Extracted data entries
------
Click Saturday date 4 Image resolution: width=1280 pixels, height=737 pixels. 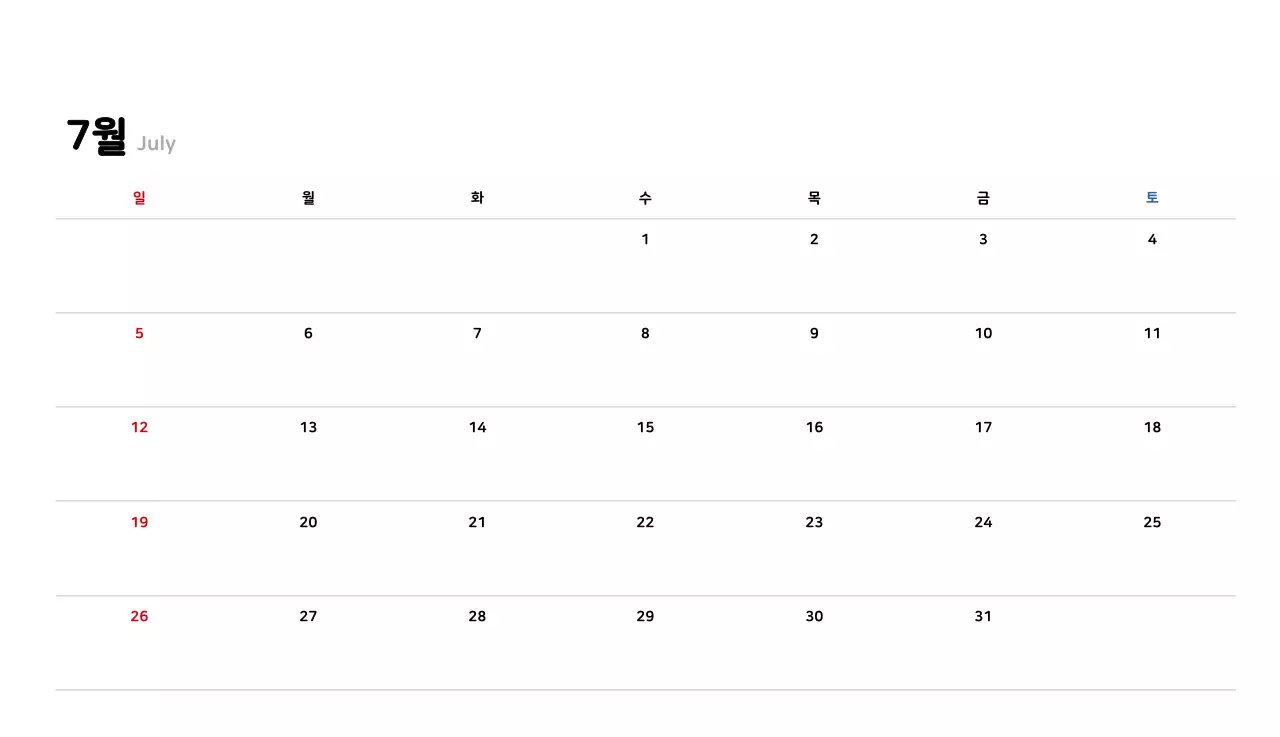(1152, 239)
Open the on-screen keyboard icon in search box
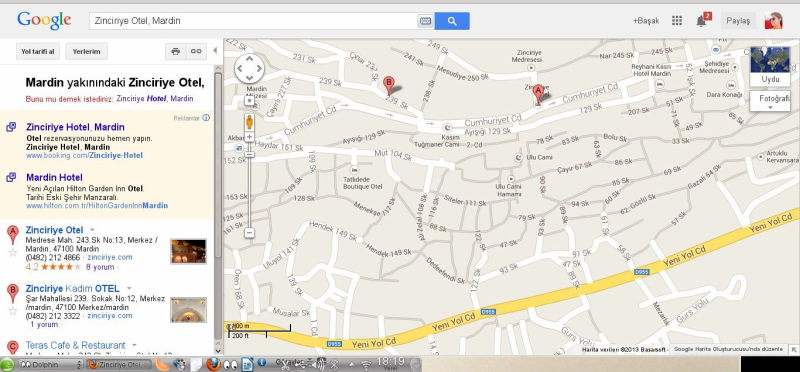The height and width of the screenshot is (372, 800). [425, 21]
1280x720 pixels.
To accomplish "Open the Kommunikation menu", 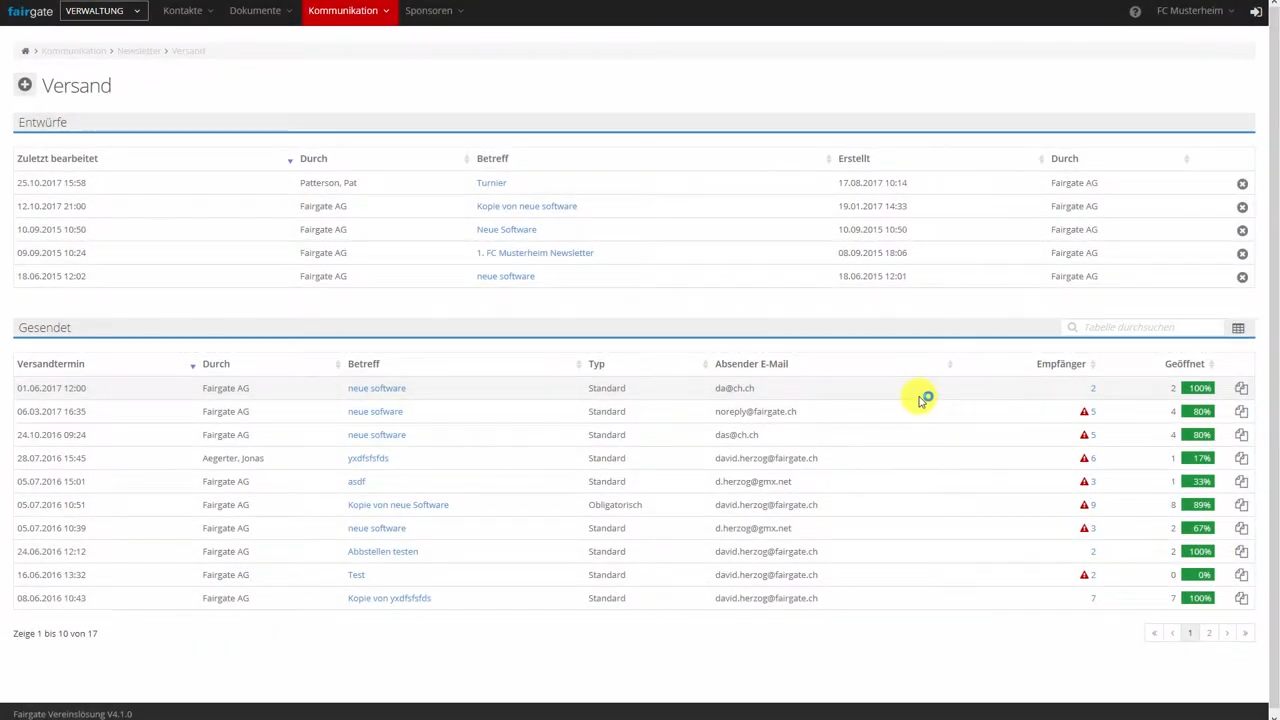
------
Exercise directions
Retype the lines exactly, starting with the line containing "Open the on-screen" and going on through the end of the rows, with the pictures left out.

Expected output
Open the on-screen keyboard icon in search box
The height and width of the screenshot is (372, 800). [425, 21]
1280x720 pixels.
To accomplish "Open the Kommunikation menu", 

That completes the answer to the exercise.